Traditionally, 12 recent subspecies of lion were recognised, distinguished by mane appearance, size, and distribution. Because these characteristics are very insignificant and show a high individual variability, most of these forms were probably not true subspecies, especially as they were often based upon zoo material of unknown origin that may have had "striking, but abnormal" morphological characteristics.[24] Today, only eight subspecies are usually accepted,[23][25] although one of these, the Cape lion, formerly described as Panthera leo melanochaita, is probably invalid.[25] Even the remaining seven subspecies might be too many. While the status of the Asiatic lion (P. l. persica) as a subspecies is generally accepted, the systematic relationships among African lions are still not completely resolved. Mitochondrial variation in living African lions seemed to be modest according to some newer studies; therefore, all sub-Saharan lions have sometimes been considered a single subspecies. However, a recent study revealed lions from western and central Africa differ genetically from lions of southern or eastern Africa. According to this study, West-Central African lions are more closely related to North African and Asian lions than to Southern or Eastern African lions. These findings might be explained by a late Pleistocene extinction event of lions in western and central Africa, and a subsequent recolonisation of these parts from Asia.[26]

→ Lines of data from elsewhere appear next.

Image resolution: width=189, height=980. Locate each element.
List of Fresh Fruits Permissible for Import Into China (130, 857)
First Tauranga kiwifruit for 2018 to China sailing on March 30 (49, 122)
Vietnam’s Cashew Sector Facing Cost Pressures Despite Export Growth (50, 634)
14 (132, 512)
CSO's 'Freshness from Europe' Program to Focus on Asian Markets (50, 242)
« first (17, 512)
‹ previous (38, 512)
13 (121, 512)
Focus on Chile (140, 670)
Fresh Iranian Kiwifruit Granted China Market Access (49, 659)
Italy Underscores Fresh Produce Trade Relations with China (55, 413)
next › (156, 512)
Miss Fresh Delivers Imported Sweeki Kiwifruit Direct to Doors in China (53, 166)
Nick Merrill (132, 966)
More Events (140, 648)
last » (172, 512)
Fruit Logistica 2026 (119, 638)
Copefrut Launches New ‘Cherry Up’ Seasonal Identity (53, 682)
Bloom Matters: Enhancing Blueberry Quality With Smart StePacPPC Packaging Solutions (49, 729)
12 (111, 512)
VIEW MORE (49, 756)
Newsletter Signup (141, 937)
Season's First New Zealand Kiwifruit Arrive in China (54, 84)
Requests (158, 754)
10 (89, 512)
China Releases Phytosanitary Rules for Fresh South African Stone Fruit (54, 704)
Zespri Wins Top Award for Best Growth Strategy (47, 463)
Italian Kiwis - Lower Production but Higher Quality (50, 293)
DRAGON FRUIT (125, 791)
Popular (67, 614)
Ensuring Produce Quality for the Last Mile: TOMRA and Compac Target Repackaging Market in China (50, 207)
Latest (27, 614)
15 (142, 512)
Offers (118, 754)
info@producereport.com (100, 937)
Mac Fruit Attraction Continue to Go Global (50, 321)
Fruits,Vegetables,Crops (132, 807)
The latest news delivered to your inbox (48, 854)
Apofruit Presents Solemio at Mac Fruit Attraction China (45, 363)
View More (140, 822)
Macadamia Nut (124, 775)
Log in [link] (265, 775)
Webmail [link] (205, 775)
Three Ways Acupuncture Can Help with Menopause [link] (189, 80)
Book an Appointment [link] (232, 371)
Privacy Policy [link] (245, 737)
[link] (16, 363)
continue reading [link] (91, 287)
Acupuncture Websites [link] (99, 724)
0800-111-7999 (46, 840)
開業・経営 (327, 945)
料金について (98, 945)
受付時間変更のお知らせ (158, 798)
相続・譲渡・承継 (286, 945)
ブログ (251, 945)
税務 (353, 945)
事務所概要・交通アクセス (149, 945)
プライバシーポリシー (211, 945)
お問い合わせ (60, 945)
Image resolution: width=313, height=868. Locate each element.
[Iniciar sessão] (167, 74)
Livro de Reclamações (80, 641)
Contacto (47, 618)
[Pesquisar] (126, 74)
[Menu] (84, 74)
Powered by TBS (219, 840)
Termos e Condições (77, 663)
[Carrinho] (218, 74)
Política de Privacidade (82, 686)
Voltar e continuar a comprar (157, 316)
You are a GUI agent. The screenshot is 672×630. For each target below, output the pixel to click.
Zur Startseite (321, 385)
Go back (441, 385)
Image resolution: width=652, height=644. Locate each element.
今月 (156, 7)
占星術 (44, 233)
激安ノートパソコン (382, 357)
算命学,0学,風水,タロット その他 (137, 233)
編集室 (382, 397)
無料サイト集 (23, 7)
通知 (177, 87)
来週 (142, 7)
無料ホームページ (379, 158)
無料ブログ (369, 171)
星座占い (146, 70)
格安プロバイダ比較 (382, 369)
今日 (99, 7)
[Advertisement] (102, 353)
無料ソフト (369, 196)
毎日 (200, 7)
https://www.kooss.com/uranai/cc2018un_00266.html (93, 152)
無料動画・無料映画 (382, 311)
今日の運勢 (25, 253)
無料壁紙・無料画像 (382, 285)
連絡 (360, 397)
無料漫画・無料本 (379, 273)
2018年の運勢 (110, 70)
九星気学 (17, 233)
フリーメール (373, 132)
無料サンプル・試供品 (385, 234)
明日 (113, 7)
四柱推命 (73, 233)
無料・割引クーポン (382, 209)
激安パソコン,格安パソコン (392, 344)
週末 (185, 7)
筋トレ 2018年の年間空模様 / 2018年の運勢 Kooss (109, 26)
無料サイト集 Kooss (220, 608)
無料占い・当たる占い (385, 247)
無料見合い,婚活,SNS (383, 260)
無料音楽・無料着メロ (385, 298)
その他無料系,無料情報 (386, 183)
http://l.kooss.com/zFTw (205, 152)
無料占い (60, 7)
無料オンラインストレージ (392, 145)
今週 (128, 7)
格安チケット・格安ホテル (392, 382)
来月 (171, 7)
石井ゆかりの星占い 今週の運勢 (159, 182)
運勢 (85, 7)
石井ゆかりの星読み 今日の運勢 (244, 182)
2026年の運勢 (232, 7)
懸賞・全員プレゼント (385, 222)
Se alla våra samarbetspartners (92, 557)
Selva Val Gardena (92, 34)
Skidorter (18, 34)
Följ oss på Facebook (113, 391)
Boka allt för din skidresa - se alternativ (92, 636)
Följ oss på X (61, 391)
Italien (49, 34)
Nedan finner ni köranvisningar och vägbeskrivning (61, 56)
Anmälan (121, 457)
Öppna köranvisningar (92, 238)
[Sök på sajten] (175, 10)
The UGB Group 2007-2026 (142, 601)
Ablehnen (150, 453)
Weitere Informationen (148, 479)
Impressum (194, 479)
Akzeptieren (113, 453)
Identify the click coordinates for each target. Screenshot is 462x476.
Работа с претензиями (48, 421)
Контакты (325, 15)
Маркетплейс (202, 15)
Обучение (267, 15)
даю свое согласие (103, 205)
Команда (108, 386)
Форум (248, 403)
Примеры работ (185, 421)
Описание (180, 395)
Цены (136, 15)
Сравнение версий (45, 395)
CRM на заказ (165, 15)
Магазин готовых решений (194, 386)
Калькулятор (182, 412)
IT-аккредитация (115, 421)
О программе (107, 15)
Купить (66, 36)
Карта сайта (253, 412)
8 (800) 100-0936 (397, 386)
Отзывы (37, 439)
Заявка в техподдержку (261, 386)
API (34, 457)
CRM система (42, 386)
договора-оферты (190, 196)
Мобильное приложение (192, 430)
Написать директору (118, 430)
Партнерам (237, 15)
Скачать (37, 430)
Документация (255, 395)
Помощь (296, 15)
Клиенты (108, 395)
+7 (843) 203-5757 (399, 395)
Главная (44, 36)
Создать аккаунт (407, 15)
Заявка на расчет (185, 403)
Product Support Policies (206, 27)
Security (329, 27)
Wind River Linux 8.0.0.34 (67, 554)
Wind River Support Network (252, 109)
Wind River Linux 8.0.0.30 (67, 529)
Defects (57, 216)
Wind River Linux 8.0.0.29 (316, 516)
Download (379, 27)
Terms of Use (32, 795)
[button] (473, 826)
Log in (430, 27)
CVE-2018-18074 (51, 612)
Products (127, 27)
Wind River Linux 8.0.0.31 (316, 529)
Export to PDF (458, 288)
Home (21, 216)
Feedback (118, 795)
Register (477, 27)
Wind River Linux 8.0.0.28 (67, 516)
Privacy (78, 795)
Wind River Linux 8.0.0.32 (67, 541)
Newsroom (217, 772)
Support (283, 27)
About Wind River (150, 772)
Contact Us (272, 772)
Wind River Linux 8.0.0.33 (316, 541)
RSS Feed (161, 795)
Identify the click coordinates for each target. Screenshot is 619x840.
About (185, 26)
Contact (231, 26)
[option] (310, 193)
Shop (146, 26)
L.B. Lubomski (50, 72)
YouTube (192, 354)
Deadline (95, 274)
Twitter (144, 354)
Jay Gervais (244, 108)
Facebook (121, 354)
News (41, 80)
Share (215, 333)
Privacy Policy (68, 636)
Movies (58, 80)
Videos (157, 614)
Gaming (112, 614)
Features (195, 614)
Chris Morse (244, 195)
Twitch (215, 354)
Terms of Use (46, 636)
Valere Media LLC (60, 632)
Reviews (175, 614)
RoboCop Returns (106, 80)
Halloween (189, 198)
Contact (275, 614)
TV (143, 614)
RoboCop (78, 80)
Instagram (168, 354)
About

Previous studies, which were focused mainly on lions from eastern and southern parts of Africa, already showed these can be possibly divided in two main clades: one to the west of the Great Rift Valley and the other to the east. Lions from Tsavo in eastern Kenya are much closer genetically to lions in Transvaal (South Africa), than to those in the Aberdare Range in western Kenya.[27] Another study revealed there are three major types of lions, one North African–Asian, one southern African and one middle African.[28] Conversely, Per Christiansen found that using skull morphology allowed him to identify the subspecies krugeri, nubica, persica, and senegalensis, while there was overlap between bleyenberghi with senegalensis and krugeri. The Asiatic lion persica was the most distinctive, and the Cape lion had characteristics allying it more with P. l. persica than the other sub-Saharan lions. He had analysed 58 lion skulls in three European museums.[29]

Based on recent genetic studies, the Cat Classification Task Force of the IUCN SSC Cat Specialist Group has provisionally proposed to assign the lions occurring in Asia (P. l. persica) and West, Central and North Africa (P. l. senegalensis, and P. l. leo) to the subspecies Panthera leo leo and the lions inhabiting Southern (P. l. bleyenberghi and P. l. krugeri) and Eastern Africa (P. l. azandica and P. l. nubica) to the subspecies Panthera leo melanochaita.[30] The U.S. Fish and Wildlife Service has followed this revised taxonomic classification, as being based on "the best available scientific and commercial information", in listing these two subspecies as, respectively, endangered and threatened.[31]

The majority of lions kept in zoos are hybrids of different subspecies. Approximately 77% of the captive lions registered by the International Species Information System are of unknown origin. Nonetheless, they might carry genes that are extinct in the wild, and might be therefore important to maintain overall genetic variability of the lion.[25] It is believed that those lions, imported to Europe before the middle of the nineteenth century, were mainly either Barbary lions from North Africa or lions from the Cape.[32]